An automated benchmark is not a neutral machine.

Who generates the tasks, who reviews them, who filters out easy problems, which languages are generated natively, and which are produced through translation, all leave fingerprints in the data.

And in the end, those fingerprints quietly enter the leaderboard.

What Elixir 97.5 Actually Means

What it does not mean is that large language models are best at Elixir.

And it should not be framed as AutoCodeBench being flawed.

The more accurate statement is:

AutoCodeBench exposes a central difficulty in automatically generated multilingual benchmarks: difficulty equivalence across languages is much harder than it looks.

On the surface, the language distribution looks balanced. There are about 200 tasks per language.

But balanced counts do not imply equivalent difficulty.

If you translate a Python task into Elixir, does it still represent a real task from the Elixir ecosystem?

If the filtering model can remove easy tasks in Python, can it remove them with equal sharpness in Elixir?

The sandbox can validate execution outputs, but are the problem statements, language idioms, interface designs, and standard-library usage equally natural and equally fair in every language?

Those questions never appear directly in the total score.

But the Elixir column forces them back to the surface.

What This Paper Is Really Worth Writing About

The value of AutoCodeBench is not just that it ranks models.

Its more important contribution is that it pushes the production process of benchmarks one step forward: let models generate the tasks, let sandboxes verify outputs, let a Critic review quality, and let repeated sampling filter difficulty.

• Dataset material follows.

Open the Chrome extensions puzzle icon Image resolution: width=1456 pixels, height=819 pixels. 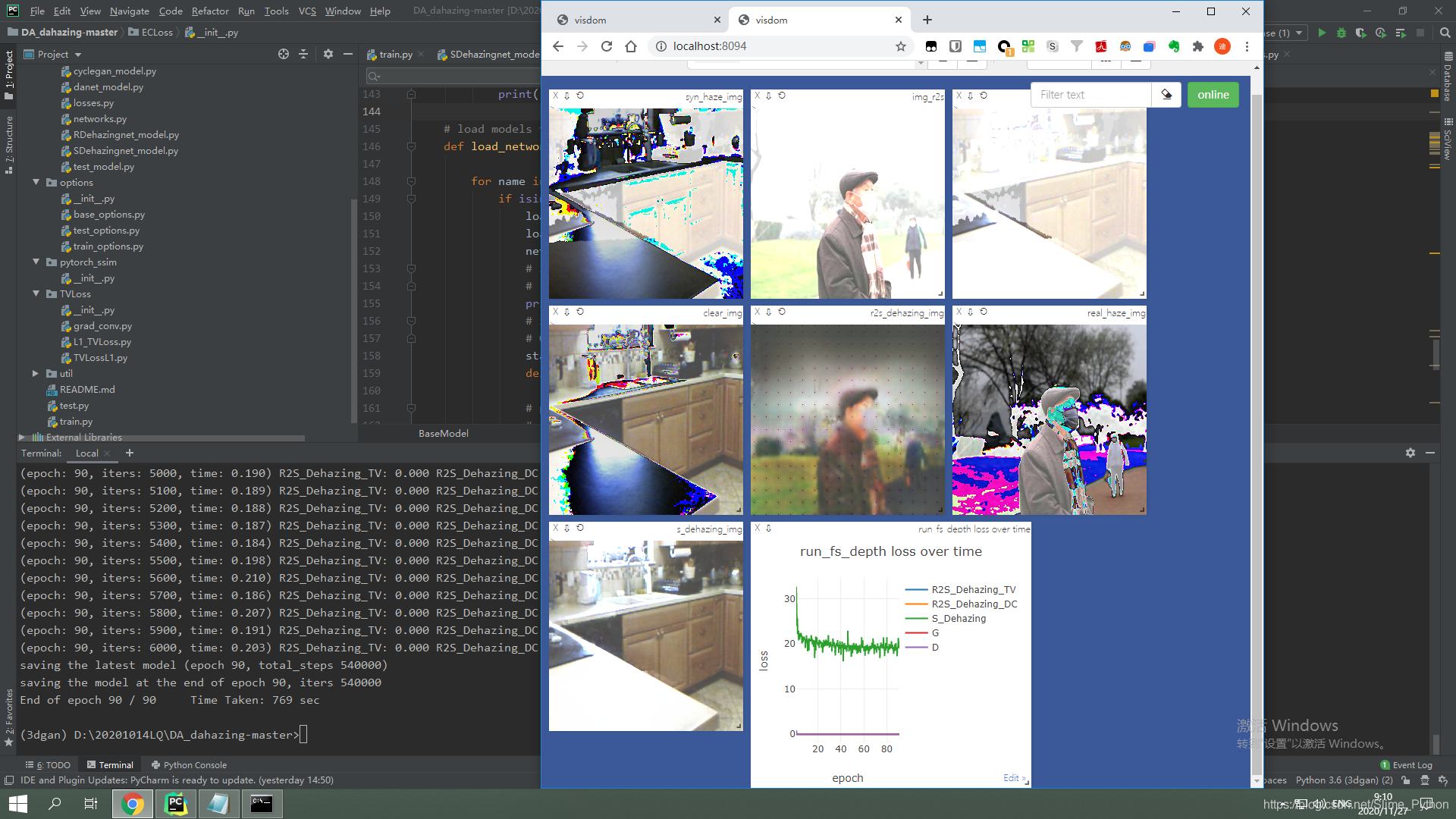(1197, 46)
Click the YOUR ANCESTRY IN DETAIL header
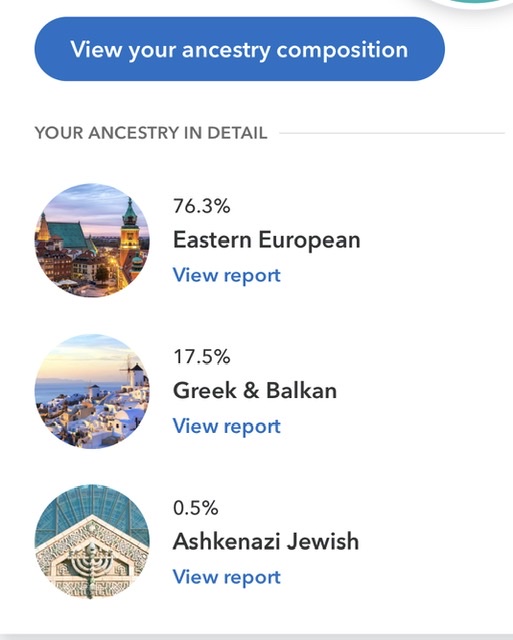The width and height of the screenshot is (513, 640). 151,133
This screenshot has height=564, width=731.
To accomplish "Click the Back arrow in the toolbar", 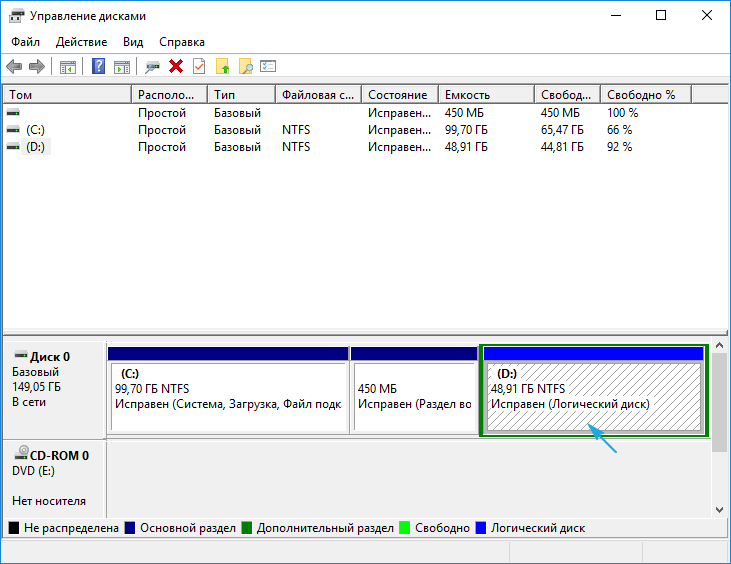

The paper states clearly that AutoCodeBench contains 3,920 tasks and 37,777 test cases across 20 programming languages, with the goal of building a code-generation benchmark that is harder, more practical, and broader in language coverage.

This path will definitely continue.

Code evaluation has a natural advantage: code can be executed. Once the task is clearly defined, test cases can verify the answer. Compared with writing, open-ended question answering, or complex reasoning, code tasks are much better suited to a “generate → execute → verify → filter” loop.

But the Elixir column is a reminder that automation is not free.

Models that generate tasks will inject the problem structures they are most familiar with.

Models that translate tasks will inject the shape of the source language.

Models that filter difficulty are limited by their own language competence.

Sandboxes can verify execution results, but they cannot guarantee that the task feels equally natural and equally fair inside every programming-language ecosystem.

So future code benchmarks should not ask only which model scored highest. They should also ask:

• How were these tasks generated?
• Which languages are generated natively, and which are translated?
• Is the difficulty filter equally capable across languages?
• Which languages received human validation, and which did not?

The paper’s human validation covers only six languages: Python, C++, Java, JavaScript, Go, and Shell, with an accuracy of 87.6%. Elixir is not part of that human-validation set. That detail also suggests that translation-generated languages still need finer follow-up validation for both quality and difficulty distribution.

Final Takeaway

AutoCodeBench’s sharpest lesson is: the hard part of automatic benchmark generation is not creating tasks; it is keeping difficulty equivalent across languages.

Elixir’s high column does not justify the claim that LLMs are best at Elixir. Generation, translation, filtering, and human-validation coverage all affect the score. When tasks expand from Python into other languages, a language column mixes model ability, translation path, and the difficulty filter’s own competence.

That is exactly why the Elixir column should be tracked. It reminds us that a code benchmark is not a neutral container. Where tasks come from, how they are rewritten, and who filters them all enter the final number.

The next time you read a code benchmark, do not only ask which model has the higher Pass@1. Ask about the task supply chain: native generation or translation, which languages the difficulty filter handles well, and which languages received human validation. A benchmark earns interpretability only after it explains how its tasks came to exist.